Danzan and Choibalsan arrived in Verkhneudinsk, the capital of the pro-Soviet Far Eastern Republic, in the first part of July. They met with Boris Shumyatsky, then acting head of the government. Shumyatsky knew little about them, and for three weeks dodged their demands for a speedy Soviet decision whether or not to provide military assistance to the Mongolians against the Chinese. Finally, perhaps at Shumyatsky's suggestion, they sent a telegram to members of the MPP in Urga with a coded message that they should obtain a letter, stamped with the seal of the Bogd Khaan, formally requesting Soviet assistance. The MPP did succeed in obtaining a letter from the Khaan's court, albeit with difficulty. Five members of the Party—D. Losol, Dambyn Chagdarjav, Dogsom, L. Dendev, and Sükhbaatar—brought it to Verkhneudinsk. When the seven men met with Shumyatsky, he told them that he had no authority to make a decision on their request; they must go to Irkutsk.[20]

On arriving in Irkutsk in August, the Mongolians met with the head of what was later to be reorganised as the Far Eastern Secretariat of the Communist International (Comintern), and explained that they needed military instructors, 10,000 rifles, cannon, machine guns, and money. They were told that they must draft a new letter, this time in the name of the Party, not the Bogd Khaan, stating their objectives and requests. Such a petition would have to be considered by the Siberian Revolutionary Committee in Omsk.[21]

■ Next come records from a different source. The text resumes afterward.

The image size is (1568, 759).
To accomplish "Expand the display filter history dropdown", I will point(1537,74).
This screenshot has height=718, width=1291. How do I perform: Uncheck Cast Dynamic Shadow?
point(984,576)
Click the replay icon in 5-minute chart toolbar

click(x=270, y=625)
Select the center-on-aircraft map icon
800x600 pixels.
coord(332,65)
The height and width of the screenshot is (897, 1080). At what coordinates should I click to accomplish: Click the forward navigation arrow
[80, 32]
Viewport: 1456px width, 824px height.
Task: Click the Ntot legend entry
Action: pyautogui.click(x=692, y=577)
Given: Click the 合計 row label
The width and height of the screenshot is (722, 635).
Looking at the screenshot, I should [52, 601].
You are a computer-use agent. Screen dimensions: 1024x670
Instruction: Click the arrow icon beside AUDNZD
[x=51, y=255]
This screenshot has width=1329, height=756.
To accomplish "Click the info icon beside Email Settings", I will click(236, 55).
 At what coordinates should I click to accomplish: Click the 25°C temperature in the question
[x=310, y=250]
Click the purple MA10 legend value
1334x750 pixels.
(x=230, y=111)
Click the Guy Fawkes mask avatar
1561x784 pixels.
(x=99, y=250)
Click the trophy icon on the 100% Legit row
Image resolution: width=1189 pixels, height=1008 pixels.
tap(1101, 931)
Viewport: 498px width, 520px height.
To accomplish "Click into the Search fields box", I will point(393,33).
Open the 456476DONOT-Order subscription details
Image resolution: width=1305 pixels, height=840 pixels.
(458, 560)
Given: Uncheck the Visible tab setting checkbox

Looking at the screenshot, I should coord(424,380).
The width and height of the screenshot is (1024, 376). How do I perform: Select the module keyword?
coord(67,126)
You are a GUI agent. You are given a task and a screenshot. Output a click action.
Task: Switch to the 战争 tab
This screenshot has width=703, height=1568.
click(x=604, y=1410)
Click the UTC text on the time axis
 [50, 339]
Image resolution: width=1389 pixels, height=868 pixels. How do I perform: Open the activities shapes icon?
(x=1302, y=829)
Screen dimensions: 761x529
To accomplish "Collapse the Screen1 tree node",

The Mongolians divided themselves into three groups: Danzan, Losol, and Dendev left for Omsk; Bodoo and Dogsom returned to Urga, where they were to enlarge the party's membership and form an army; Sükhbaatar and Choibalsan proceeded to Irkutsk to serve as a communication link between the others. Before separating, the group drafted a new appeal with a more revolutionary message: The Mongolian nobility would be divested of its hereditary power, to be replaced by a democratic government headed by the Bogd Khaan as a limited monarch. The document also contained a request for immediate military assistance.[22]